### PROBLEM REQUIREMENTS
Print each line exactly, beginning with the one where "Instruction: Click the" appears and ending at the last line below.

### THE INPUT
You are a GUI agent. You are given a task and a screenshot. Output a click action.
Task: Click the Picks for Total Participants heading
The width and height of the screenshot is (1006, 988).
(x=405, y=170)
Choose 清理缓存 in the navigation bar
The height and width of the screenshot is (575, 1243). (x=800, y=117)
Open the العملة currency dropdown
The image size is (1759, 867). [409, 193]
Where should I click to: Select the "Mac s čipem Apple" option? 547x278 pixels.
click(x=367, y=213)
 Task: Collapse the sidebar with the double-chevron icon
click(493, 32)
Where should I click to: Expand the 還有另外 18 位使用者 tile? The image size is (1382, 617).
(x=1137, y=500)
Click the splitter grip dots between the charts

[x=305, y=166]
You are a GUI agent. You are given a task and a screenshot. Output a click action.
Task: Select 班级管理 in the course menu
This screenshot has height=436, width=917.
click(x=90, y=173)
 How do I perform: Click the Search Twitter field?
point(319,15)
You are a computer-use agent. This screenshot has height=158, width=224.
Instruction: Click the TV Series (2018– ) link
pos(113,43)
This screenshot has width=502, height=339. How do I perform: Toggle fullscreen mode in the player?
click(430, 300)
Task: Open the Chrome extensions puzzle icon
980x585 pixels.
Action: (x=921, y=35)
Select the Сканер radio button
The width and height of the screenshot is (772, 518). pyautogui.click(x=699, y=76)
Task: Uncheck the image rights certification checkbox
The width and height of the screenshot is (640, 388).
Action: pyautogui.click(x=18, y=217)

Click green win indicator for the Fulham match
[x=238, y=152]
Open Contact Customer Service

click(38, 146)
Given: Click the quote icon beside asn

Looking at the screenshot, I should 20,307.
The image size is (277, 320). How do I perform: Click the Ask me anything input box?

### RESULT
Instruction: Click the TV Series (2018– ) link
pos(113,43)
This screenshot has width=502, height=339. How do I perform: Toggle fullscreen mode in the player?
click(430, 300)
Task: Open the Chrome extensions puzzle icon
980x585 pixels.
Action: (x=921, y=35)
Select the Сканер radio button
The width and height of the screenshot is (772, 518). pyautogui.click(x=699, y=76)
Task: Uncheck the image rights certification checkbox
The width and height of the screenshot is (640, 388).
Action: pyautogui.click(x=18, y=217)

Click green win indicator for the Fulham match
[x=238, y=152]
Open Contact Customer Service

click(38, 146)
Given: Click the quote icon beside asn

Looking at the screenshot, I should 20,307.
The image size is (277, 320). How do I perform: Click the Ask me anything input box?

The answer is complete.